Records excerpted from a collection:
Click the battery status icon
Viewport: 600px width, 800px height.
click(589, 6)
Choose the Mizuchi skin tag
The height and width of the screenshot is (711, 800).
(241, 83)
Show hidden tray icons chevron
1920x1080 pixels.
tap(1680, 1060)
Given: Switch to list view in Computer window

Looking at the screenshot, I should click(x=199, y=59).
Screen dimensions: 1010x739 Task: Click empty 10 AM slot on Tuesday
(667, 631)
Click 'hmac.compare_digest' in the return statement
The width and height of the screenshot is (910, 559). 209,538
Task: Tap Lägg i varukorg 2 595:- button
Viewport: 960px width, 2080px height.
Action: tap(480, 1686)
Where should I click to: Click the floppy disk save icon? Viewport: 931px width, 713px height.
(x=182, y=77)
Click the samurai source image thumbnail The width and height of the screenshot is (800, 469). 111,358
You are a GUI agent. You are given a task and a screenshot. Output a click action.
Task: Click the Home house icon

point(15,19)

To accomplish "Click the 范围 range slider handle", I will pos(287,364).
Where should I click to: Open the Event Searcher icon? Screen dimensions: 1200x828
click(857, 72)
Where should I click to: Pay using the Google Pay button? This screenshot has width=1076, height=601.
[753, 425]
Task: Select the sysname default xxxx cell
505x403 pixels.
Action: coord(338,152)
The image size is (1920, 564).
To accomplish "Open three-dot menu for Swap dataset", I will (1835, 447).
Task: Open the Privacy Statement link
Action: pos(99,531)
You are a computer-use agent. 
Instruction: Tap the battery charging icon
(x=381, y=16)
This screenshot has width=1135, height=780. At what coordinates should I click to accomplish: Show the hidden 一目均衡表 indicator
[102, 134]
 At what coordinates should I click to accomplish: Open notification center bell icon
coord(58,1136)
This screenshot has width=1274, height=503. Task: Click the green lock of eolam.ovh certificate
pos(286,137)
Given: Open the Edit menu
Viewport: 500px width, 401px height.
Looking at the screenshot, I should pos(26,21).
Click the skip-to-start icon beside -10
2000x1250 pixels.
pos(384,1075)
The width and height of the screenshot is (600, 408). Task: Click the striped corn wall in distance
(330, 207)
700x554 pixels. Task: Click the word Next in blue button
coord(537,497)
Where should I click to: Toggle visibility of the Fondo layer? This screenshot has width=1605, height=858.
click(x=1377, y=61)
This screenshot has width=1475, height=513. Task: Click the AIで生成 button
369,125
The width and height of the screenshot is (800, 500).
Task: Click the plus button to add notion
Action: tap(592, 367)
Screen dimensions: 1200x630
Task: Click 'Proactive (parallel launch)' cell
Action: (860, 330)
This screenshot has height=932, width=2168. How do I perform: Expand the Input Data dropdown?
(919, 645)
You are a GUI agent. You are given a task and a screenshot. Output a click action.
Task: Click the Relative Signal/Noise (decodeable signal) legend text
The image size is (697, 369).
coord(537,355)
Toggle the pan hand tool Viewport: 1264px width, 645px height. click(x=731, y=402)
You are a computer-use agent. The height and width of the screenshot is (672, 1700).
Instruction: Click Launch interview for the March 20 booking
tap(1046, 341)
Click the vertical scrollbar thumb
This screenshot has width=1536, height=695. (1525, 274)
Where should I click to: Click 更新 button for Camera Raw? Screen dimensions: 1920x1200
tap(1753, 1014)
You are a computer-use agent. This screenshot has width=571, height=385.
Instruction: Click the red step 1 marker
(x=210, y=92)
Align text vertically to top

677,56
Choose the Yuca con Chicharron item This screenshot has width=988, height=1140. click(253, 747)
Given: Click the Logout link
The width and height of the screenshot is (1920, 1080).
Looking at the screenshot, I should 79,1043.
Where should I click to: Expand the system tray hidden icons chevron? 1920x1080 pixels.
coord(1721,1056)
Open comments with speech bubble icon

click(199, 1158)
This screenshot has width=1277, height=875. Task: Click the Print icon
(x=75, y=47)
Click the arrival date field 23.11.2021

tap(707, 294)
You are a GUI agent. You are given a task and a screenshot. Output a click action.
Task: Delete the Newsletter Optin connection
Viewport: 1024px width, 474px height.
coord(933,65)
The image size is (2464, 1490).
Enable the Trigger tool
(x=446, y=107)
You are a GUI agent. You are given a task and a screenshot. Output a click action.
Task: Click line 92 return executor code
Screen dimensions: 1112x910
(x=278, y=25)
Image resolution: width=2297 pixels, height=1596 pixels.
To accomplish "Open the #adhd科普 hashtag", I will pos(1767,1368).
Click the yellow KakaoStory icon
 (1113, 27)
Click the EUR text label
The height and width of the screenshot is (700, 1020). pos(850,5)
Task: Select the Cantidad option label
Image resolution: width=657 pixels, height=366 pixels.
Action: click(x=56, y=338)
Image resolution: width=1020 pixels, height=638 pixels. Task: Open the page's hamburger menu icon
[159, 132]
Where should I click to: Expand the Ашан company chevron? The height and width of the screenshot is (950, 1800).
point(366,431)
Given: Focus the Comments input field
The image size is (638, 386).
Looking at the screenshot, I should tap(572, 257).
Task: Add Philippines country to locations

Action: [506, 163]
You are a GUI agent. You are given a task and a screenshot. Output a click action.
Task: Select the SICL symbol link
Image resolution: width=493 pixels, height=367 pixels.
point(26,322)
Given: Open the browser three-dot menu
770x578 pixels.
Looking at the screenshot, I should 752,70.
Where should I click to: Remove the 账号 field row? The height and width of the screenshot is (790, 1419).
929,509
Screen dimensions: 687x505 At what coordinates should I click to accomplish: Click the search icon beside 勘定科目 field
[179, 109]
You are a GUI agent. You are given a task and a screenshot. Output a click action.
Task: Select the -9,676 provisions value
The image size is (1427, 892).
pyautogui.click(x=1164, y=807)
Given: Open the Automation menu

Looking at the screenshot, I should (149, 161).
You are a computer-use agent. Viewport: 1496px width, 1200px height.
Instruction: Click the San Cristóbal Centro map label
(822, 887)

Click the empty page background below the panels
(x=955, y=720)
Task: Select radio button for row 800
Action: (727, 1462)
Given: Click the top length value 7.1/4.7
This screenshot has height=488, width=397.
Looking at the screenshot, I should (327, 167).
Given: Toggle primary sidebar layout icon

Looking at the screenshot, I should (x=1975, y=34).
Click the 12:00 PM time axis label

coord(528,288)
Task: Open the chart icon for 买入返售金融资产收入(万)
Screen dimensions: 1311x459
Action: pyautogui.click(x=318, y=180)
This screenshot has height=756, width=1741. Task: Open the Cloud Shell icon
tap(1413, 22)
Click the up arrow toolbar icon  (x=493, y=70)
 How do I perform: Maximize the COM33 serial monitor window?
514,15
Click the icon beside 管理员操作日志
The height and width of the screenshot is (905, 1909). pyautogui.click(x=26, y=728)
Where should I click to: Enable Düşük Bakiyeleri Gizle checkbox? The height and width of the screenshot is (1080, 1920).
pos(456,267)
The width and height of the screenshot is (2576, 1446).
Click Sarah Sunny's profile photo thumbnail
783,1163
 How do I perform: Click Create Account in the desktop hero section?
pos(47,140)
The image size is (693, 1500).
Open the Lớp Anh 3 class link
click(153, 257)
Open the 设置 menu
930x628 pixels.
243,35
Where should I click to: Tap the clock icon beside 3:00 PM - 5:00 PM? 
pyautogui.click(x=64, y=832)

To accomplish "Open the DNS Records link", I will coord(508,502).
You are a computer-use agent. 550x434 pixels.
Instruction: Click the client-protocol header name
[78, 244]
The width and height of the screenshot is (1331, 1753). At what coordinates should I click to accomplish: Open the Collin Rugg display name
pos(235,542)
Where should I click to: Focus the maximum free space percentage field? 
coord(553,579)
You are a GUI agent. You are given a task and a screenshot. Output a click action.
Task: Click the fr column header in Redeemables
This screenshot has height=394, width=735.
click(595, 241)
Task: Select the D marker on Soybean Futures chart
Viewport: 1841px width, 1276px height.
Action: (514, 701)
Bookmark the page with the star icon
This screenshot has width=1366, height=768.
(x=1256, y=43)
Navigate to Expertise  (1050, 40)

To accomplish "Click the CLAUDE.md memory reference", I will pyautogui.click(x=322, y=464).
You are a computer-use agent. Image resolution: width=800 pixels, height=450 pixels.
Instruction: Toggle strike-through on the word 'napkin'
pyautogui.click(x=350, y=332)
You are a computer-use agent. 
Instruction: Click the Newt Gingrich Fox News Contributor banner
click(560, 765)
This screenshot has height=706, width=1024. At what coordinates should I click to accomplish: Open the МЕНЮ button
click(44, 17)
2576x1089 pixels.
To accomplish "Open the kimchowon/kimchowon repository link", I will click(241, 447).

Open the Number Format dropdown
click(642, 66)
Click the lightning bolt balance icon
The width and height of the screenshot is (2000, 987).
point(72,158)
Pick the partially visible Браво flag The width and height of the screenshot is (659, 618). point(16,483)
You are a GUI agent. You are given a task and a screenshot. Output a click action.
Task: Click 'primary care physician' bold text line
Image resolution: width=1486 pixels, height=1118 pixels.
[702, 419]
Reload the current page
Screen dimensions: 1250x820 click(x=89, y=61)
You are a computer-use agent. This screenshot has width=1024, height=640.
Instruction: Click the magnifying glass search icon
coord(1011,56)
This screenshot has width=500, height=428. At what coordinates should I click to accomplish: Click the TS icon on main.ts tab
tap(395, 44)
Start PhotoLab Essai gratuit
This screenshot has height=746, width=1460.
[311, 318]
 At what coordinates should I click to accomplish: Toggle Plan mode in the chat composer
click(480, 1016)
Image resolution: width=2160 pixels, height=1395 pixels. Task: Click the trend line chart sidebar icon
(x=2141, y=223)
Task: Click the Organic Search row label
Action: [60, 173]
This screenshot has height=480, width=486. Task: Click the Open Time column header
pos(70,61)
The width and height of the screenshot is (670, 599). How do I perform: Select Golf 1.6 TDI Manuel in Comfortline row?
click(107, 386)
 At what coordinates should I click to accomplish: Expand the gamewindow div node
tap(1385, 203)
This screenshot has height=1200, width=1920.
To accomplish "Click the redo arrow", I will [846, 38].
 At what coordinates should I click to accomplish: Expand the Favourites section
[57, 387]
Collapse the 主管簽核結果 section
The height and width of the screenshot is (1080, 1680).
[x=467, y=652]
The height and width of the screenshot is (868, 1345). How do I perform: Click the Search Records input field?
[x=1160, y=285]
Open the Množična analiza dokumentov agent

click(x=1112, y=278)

Short problem: Rewrite the lines of the items from the line containing "Click the EUR text label" up to and including the line containing "Looking at the screenshot, I should (149, 161)." as a numbered list, omitting any blank lines.

Reply:
1. Click the EUR text label
2. The height and width of the screenshot is (700, 1020). pos(850,5)
3. Task: Select the Cantidad option label
4. Image resolution: width=657 pixels, height=366 pixels.
5. Action: click(x=56, y=338)
6. Image resolution: width=1020 pixels, height=638 pixels. Task: Open the page's hamburger menu icon
7. [159, 132]
8. Where should I click to: Expand the Ашан company chevron? The height and width of the screenshot is (950, 1800).
9. point(366,431)
10. Given: Focus the Comments input field
11. The image size is (638, 386).
12. Looking at the screenshot, I should tap(572, 257).
13. Task: Add Philippines country to locations
14. Action: [506, 163]
15. You are a GUI agent. You are given a task and a screenshot. Output a click action.
16. Task: Select the SICL symbol link
17. Image resolution: width=493 pixels, height=367 pixels.
18. point(26,322)
19. Given: Open the browser three-dot menu
20. 770x578 pixels.
21. Looking at the screenshot, I should 752,70.
22. Where should I click to: Remove the 账号 field row? The height and width of the screenshot is (790, 1419).
23. 929,509
24. Screen dimensions: 687x505 At what coordinates should I click to accomplish: Click the search icon beside 勘定科目 field
25. [179, 109]
26. You are a GUI agent. You are given a task and a screenshot. Output a click action.
27. Task: Select the -9,676 provisions value
28. The image size is (1427, 892).
29. pyautogui.click(x=1164, y=807)
30. Given: Open the Automation menu
31. Looking at the screenshot, I should (149, 161).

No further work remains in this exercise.